Beethoven d’après Lucien Levy-Dhurmer, neveu de Alfred Goldhurmer
(expo L’art du pastel de Degas à Redon au Petit Palais, 2017, photo ©SurNosTraces)

Rdv au Terminus : le début de la fin

Alfred Désiré Goldhurmer est né à Paris en 1843, d’une famille d’origine polonaise de Varsovie installée à Paris dans les années 1830. Il est l’oncle de Lucien Levy (1865-1953) qui pris pour nom d’artiste Levy-Dhurmer, artiste peintre renommé.

Alfred eut le malheur de rencontrer un jour un certain Decrion dans les salons du Terminus. Ce café situé à St Lazare, aujourd’hui le Hilton, était un point de rencontre très à la mode fin 19e.

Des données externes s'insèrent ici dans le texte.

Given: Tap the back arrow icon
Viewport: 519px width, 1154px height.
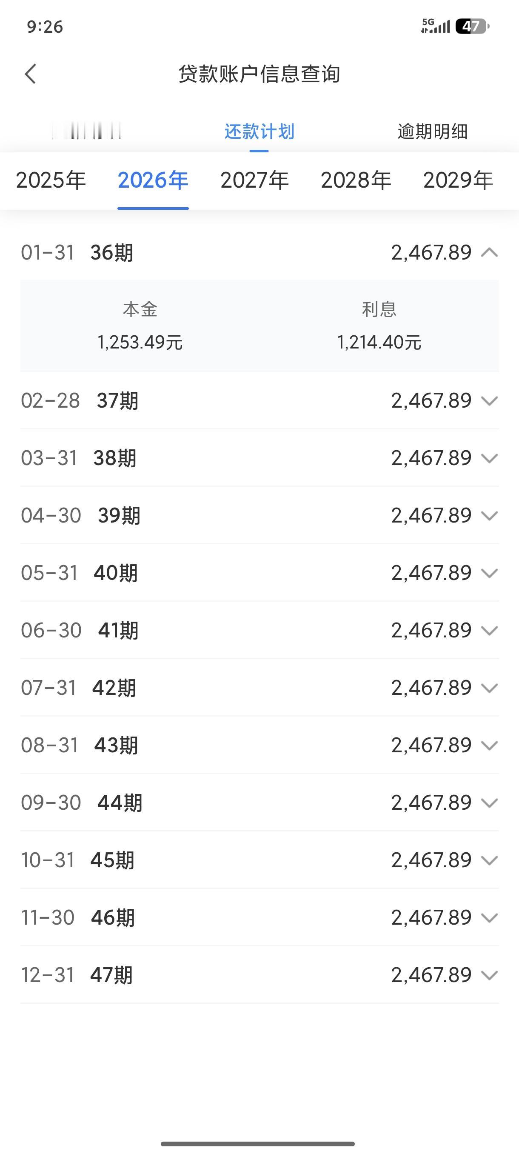Looking at the screenshot, I should click(30, 74).
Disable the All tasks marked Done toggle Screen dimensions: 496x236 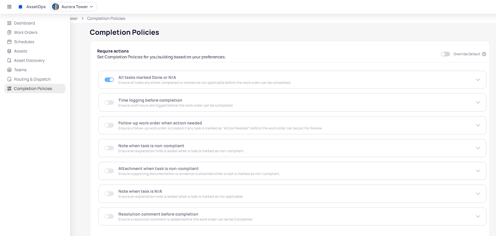click(109, 80)
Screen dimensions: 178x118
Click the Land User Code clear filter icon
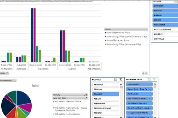[155, 79]
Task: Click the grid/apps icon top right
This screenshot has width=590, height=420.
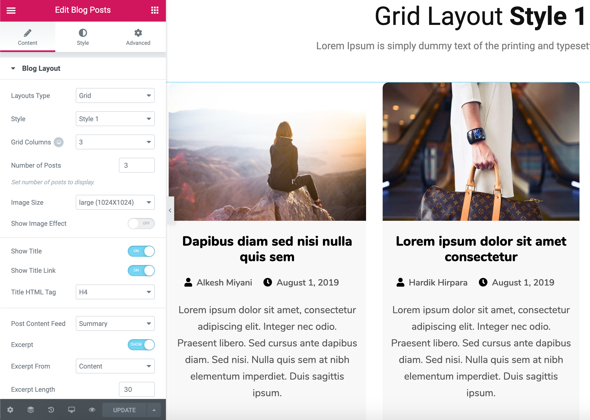Action: point(155,10)
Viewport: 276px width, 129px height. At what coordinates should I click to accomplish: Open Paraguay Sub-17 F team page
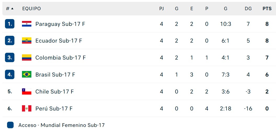coord(60,24)
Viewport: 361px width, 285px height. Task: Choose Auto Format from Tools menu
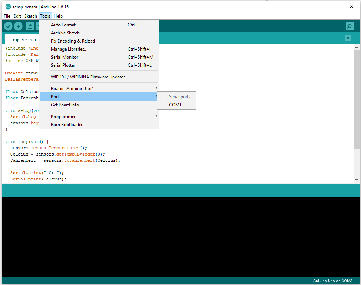coord(63,25)
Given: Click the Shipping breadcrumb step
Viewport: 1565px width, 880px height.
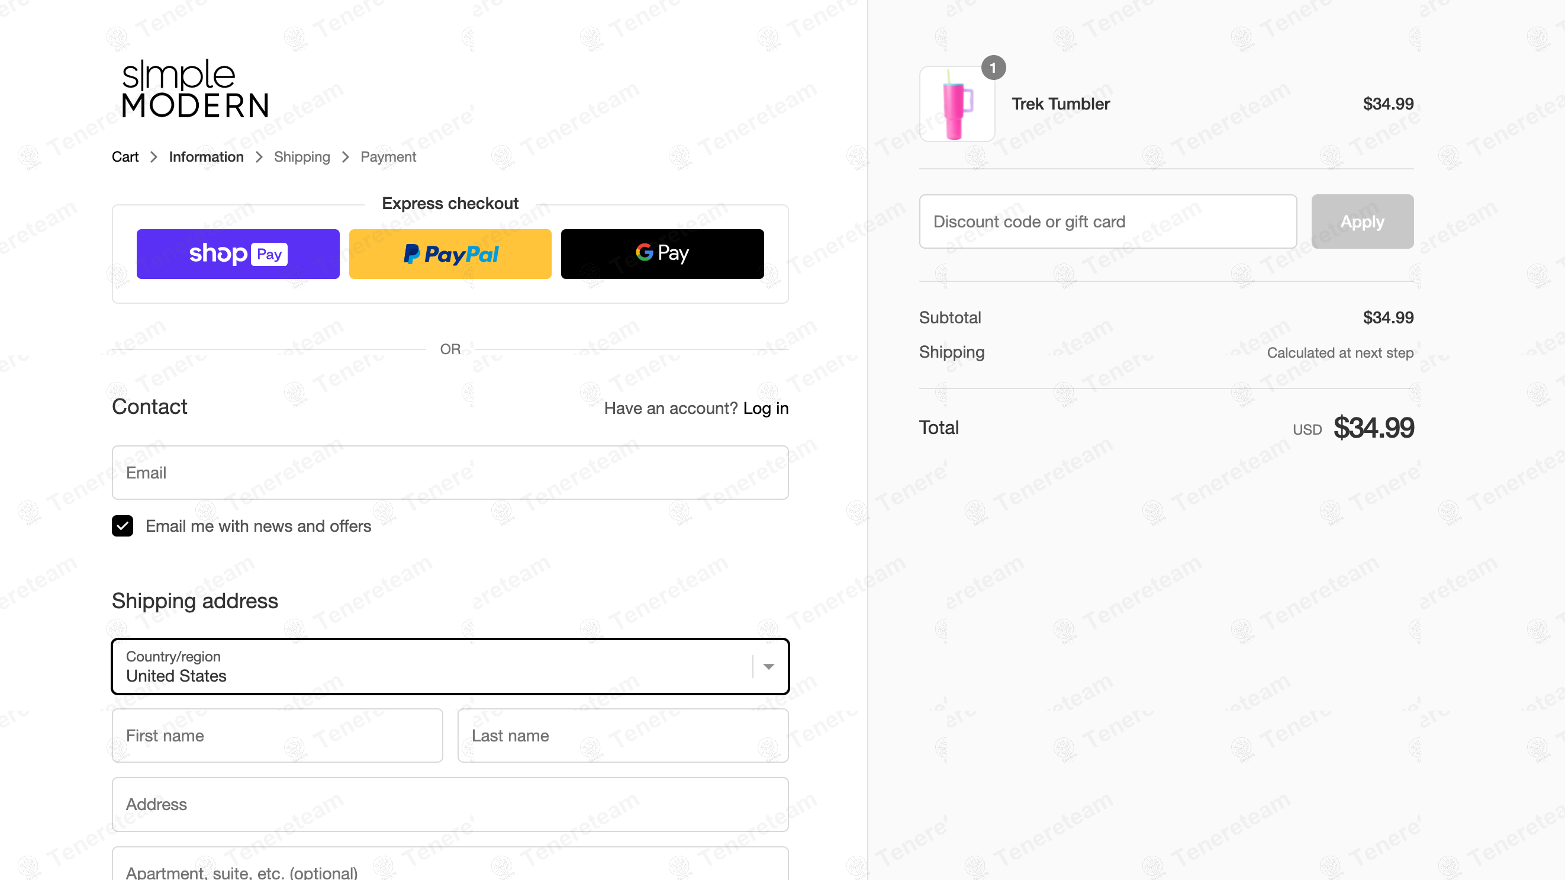Looking at the screenshot, I should click(302, 157).
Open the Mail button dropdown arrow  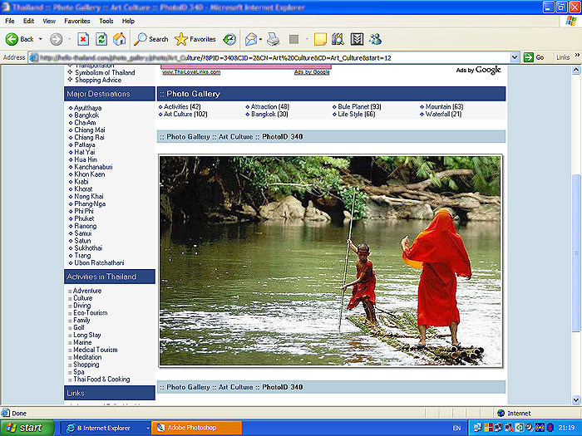[260, 39]

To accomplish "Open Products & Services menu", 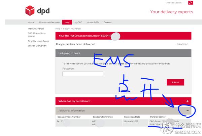I will click(x=49, y=22).
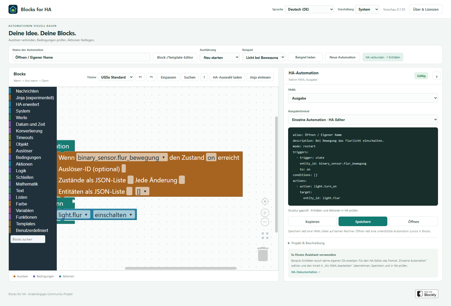Click the Speichern button
The image size is (451, 306).
click(x=363, y=222)
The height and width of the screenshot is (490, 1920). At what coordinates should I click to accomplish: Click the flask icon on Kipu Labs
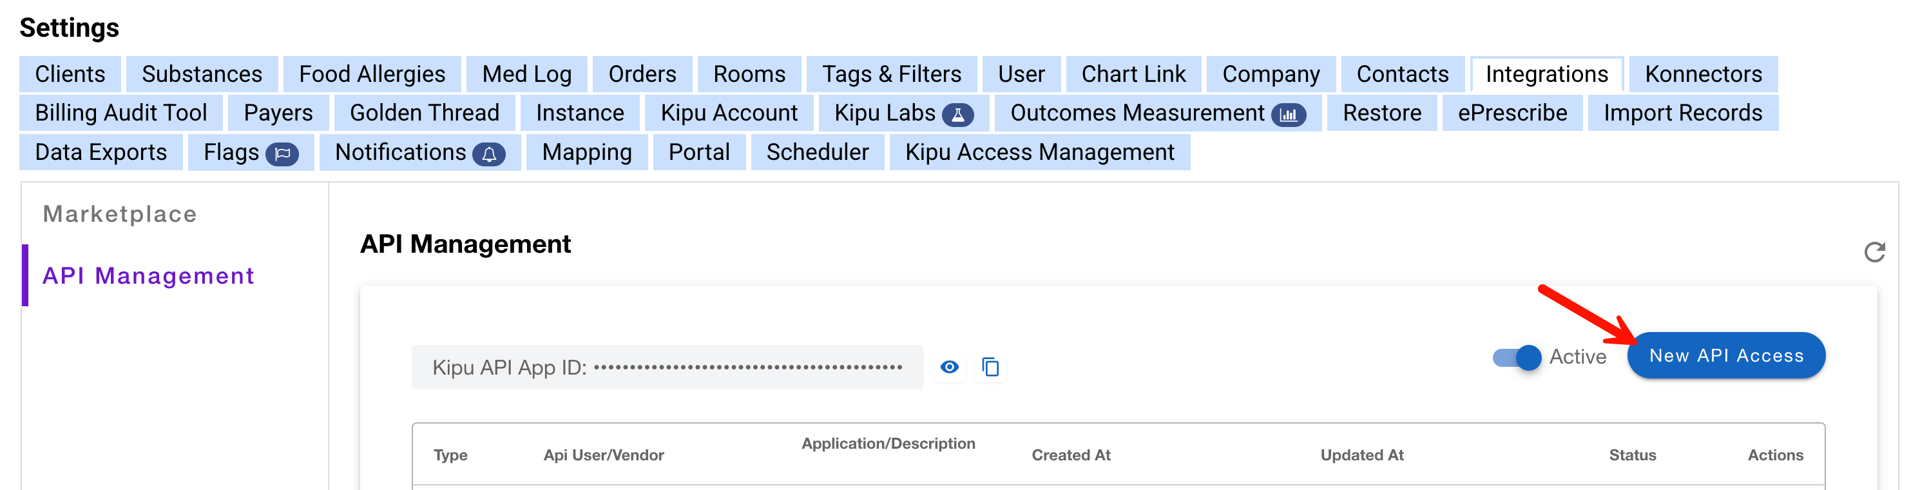[958, 114]
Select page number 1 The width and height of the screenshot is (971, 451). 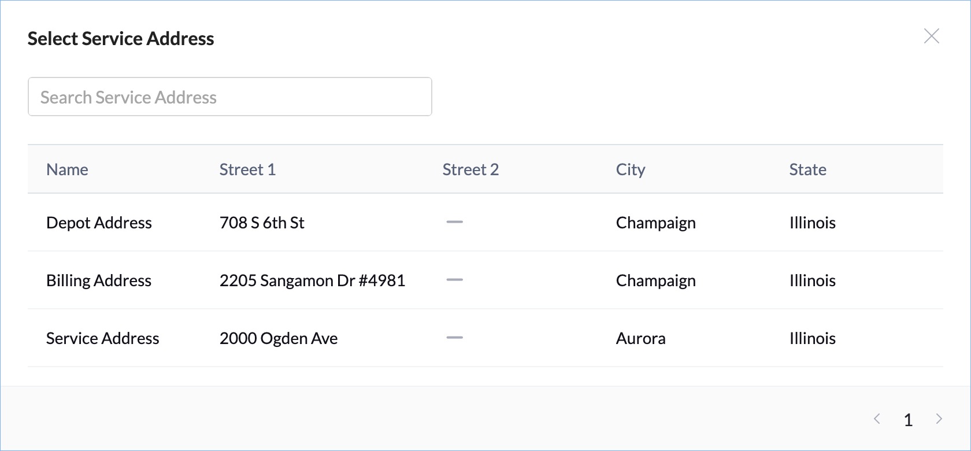[x=908, y=420]

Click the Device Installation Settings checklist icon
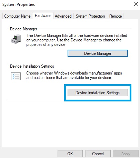tap(16, 76)
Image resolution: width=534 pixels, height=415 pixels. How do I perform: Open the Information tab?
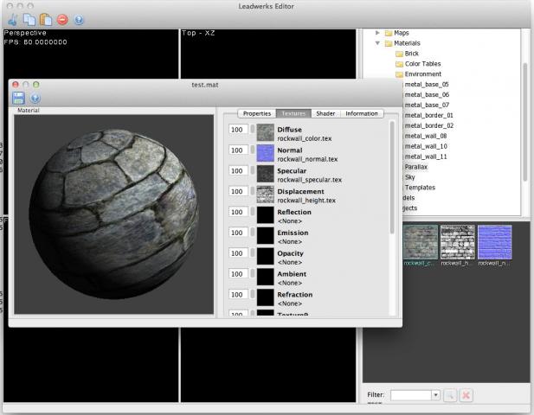tap(361, 113)
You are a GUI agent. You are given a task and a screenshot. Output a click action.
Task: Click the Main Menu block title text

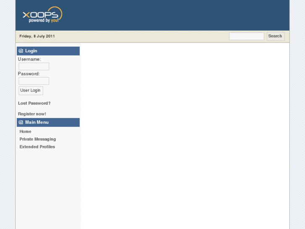point(37,122)
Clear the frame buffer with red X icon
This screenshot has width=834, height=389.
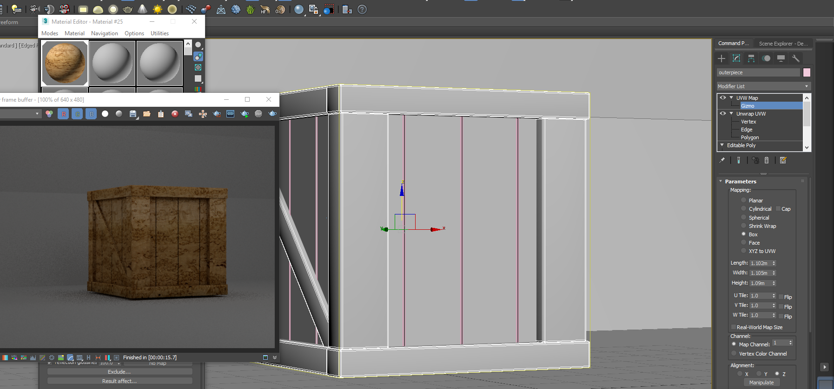(x=175, y=114)
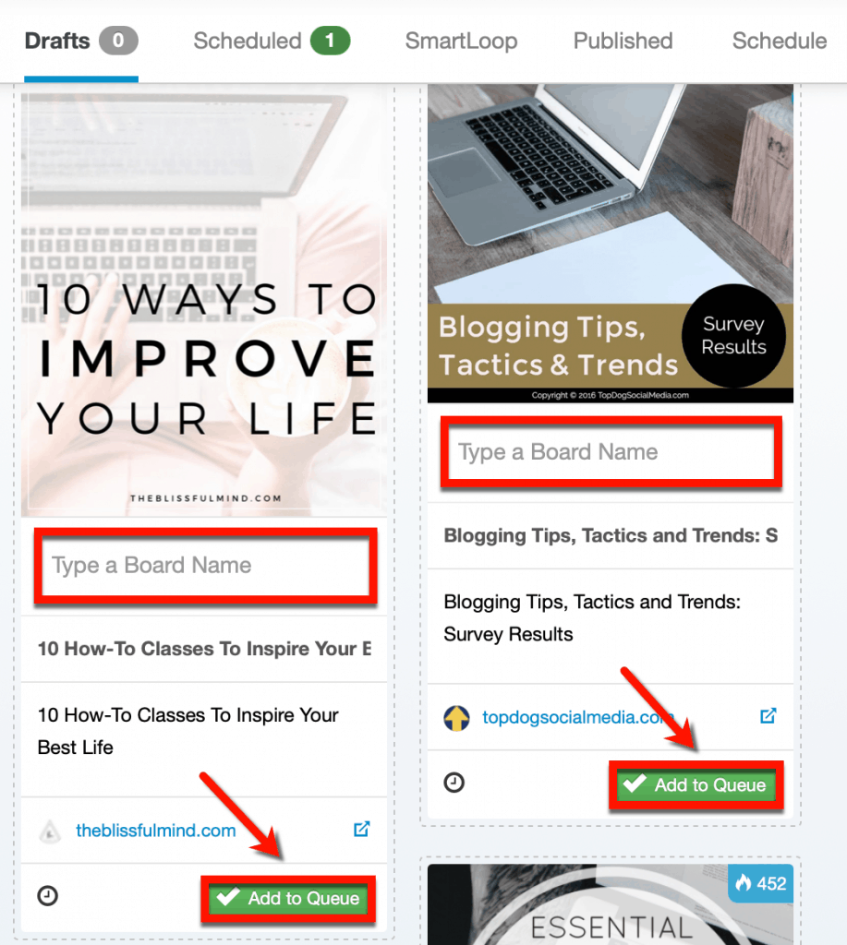
Task: Open external link icon next to topdogsocialmedia.com
Action: (768, 716)
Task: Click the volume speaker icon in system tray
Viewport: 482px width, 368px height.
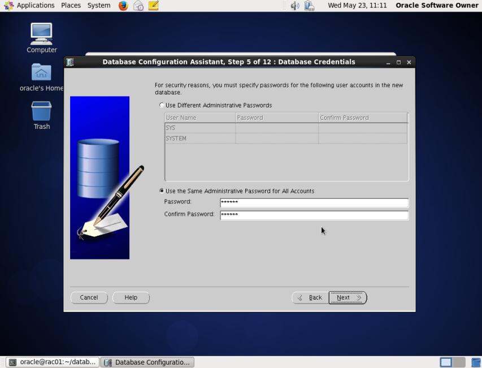Action: point(294,6)
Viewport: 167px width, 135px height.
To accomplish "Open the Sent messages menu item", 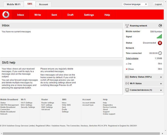I will pyautogui.click(x=54, y=15).
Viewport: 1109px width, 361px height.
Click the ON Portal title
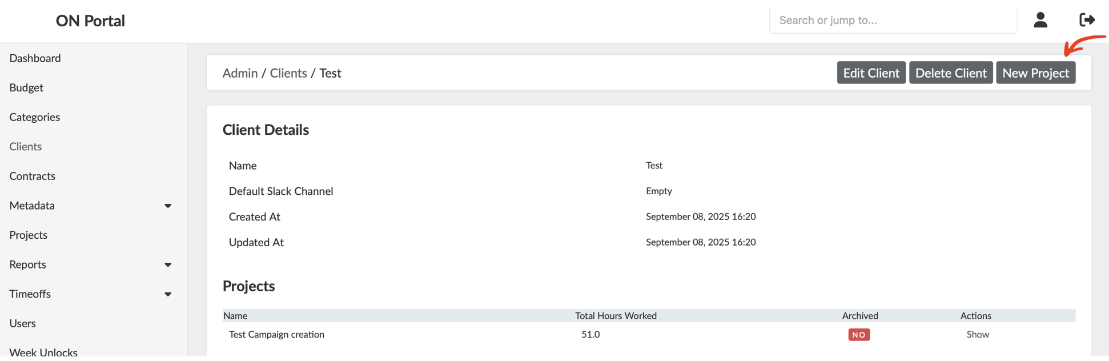[90, 21]
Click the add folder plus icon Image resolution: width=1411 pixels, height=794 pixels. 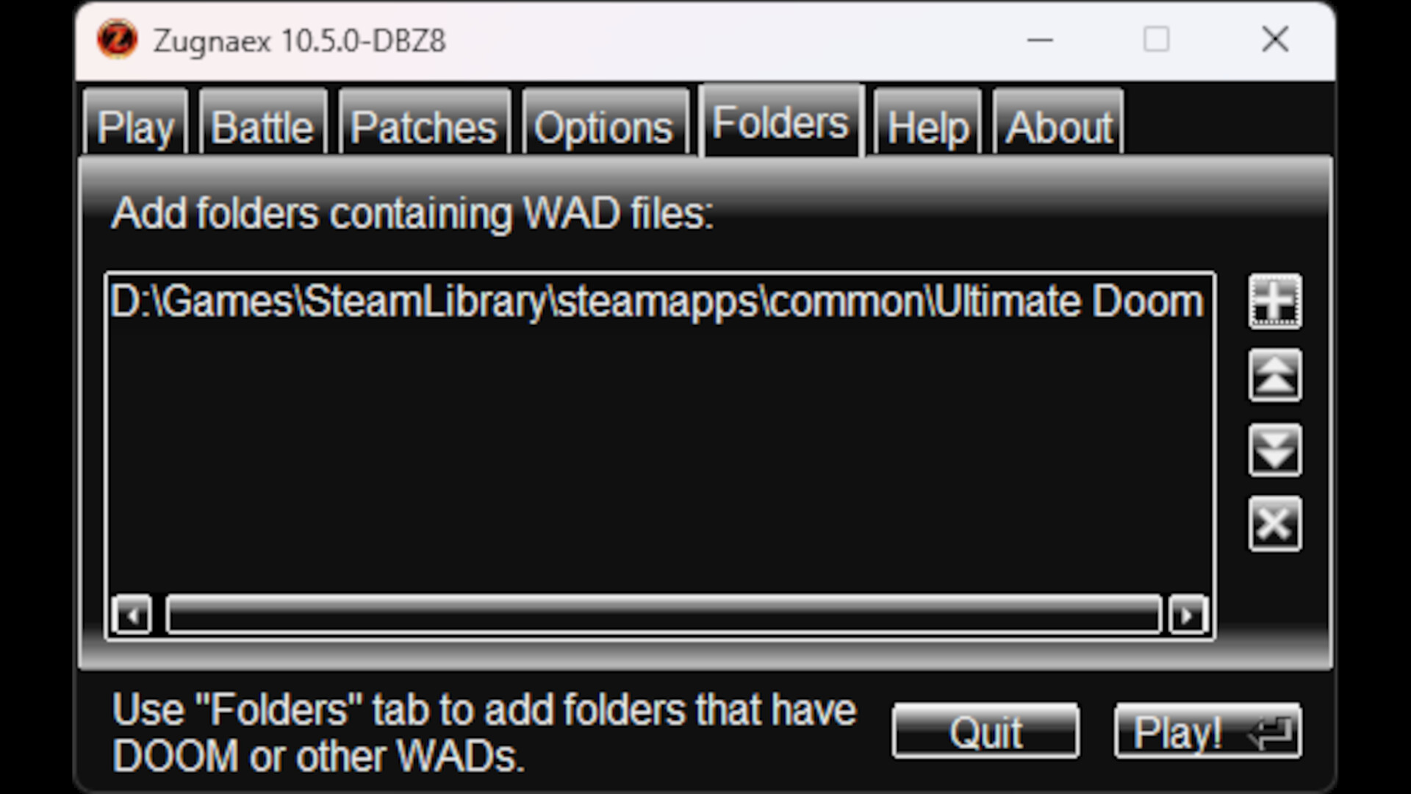coord(1275,301)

Hôtel Terminus, Paris St Lazare

Alfred est alors un modeste négociant d’une cinquantaine d’année, revenu des Amériques sans avoir réussi à y trouver la fortune. Divorcé, trois enfants, il enchaîne les missions de commis négociant. Et voilà qu’un jour de 1898 la chance semble enfin lui sourire. Il croise un individu entreprenant qui lui propose une mission importante (et rémunérée) : profiter de ses activités de négoce pour aider la France à aller récupérer des informations sur son voisin allemand. Autrement dit, aller faire l’agent secret et aller espionner à Metz les activités et l’organisation des défenses allemandes. Decrion présente bien, il est jeune et entreprenant et présente des justificatifs officiels rassurants. Decrion donne à Goldhurmer de l’argent ainsi qu’un petit appareil photo pour lui permettre d’effectuer sa mission. On imagine la fierté d’Alfred d’avoir ainsi été choisi pour une mission d’importance, et en plus rémunérée.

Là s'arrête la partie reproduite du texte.